= Weinstein's neighbourhood theorem =

In symplectic geometry, a branch of mathematics, Weinstein's neighbourhood theorem refers to a few distinct but related theorems, involving the neighbourhoods of submanifolds in symplectic manifolds and generalising the classical Darboux's theorem. They were proved by Alan Weinstein in 1971.

== Darboux-Moser-Weinstein theorem ==
This statement is a direct generalisation of Darboux's theorem, which is recovered by taking a point as $X$.Let $M$ be a smooth manifold of dimension $2n$, and $\omega_1$ and $\omega_2$ two symplectic forms on $M$. Consider a compact submanifold $i: X \hookrightarrow M$ such that $i^* \omega_1 = i^* \omega_2$. Then there exist

- two open neighbourhoods $U_1$ and $U_2$ of $X$ in $M$;
- a diffeomorphism $f: U_1 \to U_2$;

such that $f^* \omega_2 = \omega_1$ and $f |_X = \mathrm{id}_X$.Its proof employs Moser's trick.

=== Generalisation: equivariant Darboux theorem ===
The statement (and the proof) of Darboux-Moser-Weinstein theorem can be generalised in presence of a symplectic action of a Lie group.Let $M$ be a smooth manifold of dimension $2n$, and $\omega_1$ and $\omega_2$ two symplectic forms on $M$. Let also $G$ be a compact Lie group acting on $M$ and leaving both $\omega_1$ and $\omega_2$ invariant. Consider a compact and $G$-invariant submanifold $i: X \hookrightarrow M$ such that $i^* \omega_1 = i^* \omega_2$. Then there exist
- two open $G$-invariant neighbourhoods $U_1$ and $U_2$ of $X$ in $M$;
- a $G$-equivariant diffeomorphism $f: U_1 \to U_2$;

such that $f^* \omega_2 = \omega_1$ and $f |_X = \mathrm{id}_X$.In particular, taking again $X$ as a point, one obtains an equivariant version of the classical Darboux theorem.

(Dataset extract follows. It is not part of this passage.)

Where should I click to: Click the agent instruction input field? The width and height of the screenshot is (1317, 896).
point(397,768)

== Weinstein's Lagrangian neighbourhood theorem ==
Let $M$ be a smooth manifold of dimension $2n$, and $\omega_1$ and $\omega_2$ two symplectic forms on $M$. Consider a compact submanifold $i: L \hookrightarrow M$ of dimension $n$ which is a Lagrangian submanifold of both $(M,\omega_1)$ and $(M, \omega_2)$, i.e. $i^* \omega_1 = i^* \omega_2 = 0$. Then there exist

- two open neighbourhoods $U_1$ and $U_2$ of $L$ in $M$;
- a diffeomorphism $f: U_1 \to U_2$;

such that $f^* \omega_2 = \omega_1$ and $f |_L = \mathrm{id}_L$.This statement is proved using the Darboux-Moser-Weinstein theorem, taking $X = L$ a Lagrangian submanifold, together with a version of the Whitney Extension Theorem for smooth manifolds.

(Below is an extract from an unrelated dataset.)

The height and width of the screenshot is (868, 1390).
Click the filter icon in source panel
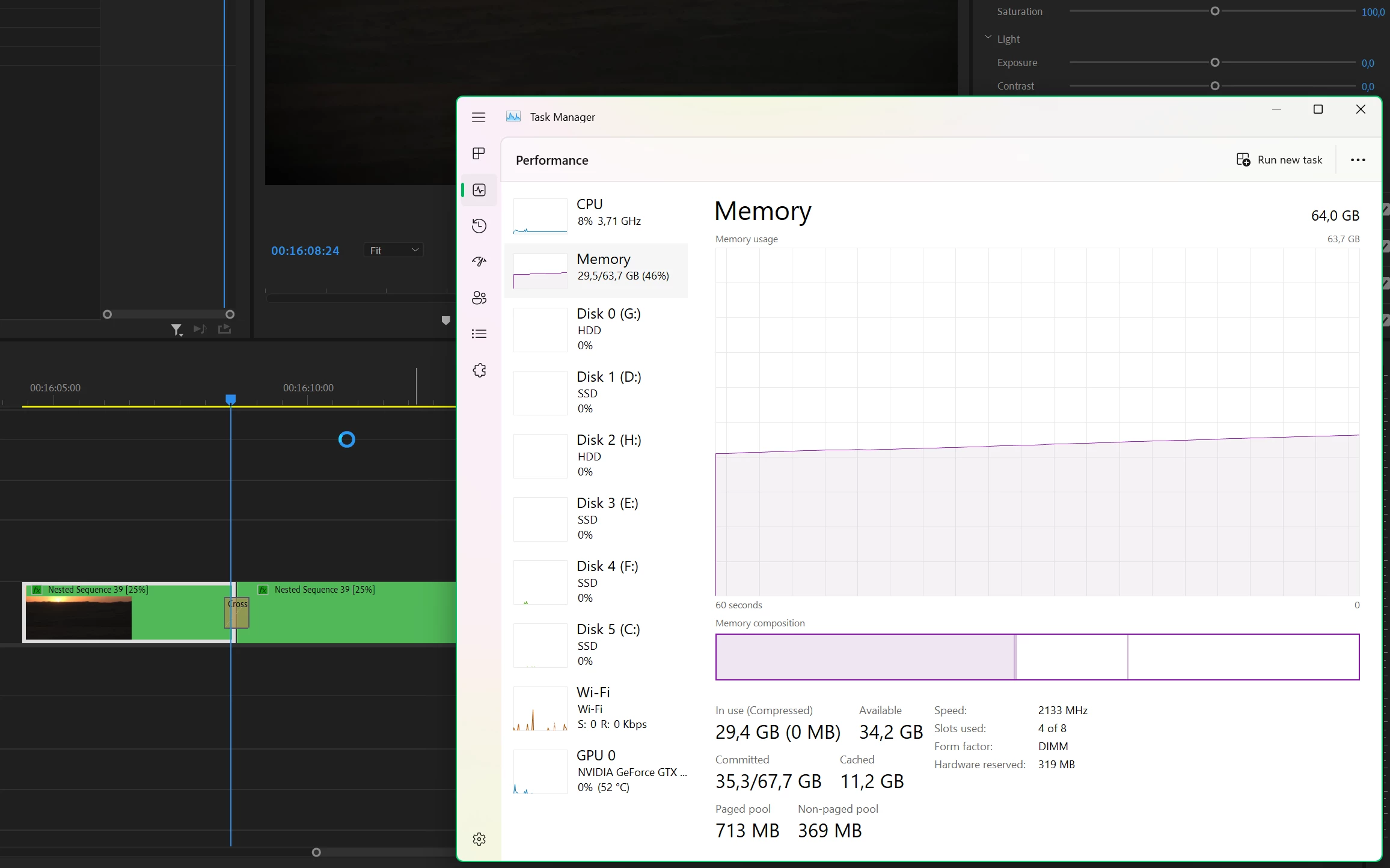coord(176,329)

=== Generalisation: Coisotropic Embedding Theorem ===
Weinstein's result can be generalised by weakening the assumption that $L$ is Lagrangian.Let $M$ be a smooth manifold of dimension $2n$, and $\omega_1$ and $\omega_2$ two symplectic forms on $M$. Consider a compact submanifold $i: L \hookrightarrow M$ of dimension $k$ which is a coisotropic submanifold of both $(M,\omega_1)$ and $(M, \omega_2)$, and such that $i^* \omega_1 = i^* \omega_2$. Then there exist

- two open neighbourhoods $U_1$ and $U_2$ of $L$ in $M$;
- a diffeomorphism $f: U_1 \to U_2$;

such that $f^* \omega_2 = \omega_1$ and $f |_L = \mathrm{id}_L$.

== Weinstein's tubular neighbourhood theorem ==
While Darboux's theorem identifies locally a symplectic manifold $M$ with $T^*L$, Weinstein's theorem identifies locally a Lagrangian $L$ with the zero section of $T^*L$. More preciselyLet $(M,\omega)$ be a symplectic manifold and $L$ a Lagrangian submanifold. Then there exist

- an open neighbourhood $U$ of $L$ in $M$;
- an open neighbourhood $V$ of the zero section $L_0$ in the cotangent bundle $T^*L$;
- a symplectomorphism $f: U \to V$;

such that $f$ sends $L$ to $L_0$.

=== Proof ===
This statement relies on the Weinstein's Lagrangian neighbourhood theorem, as well as on the standard tubular neighbourhood theorem.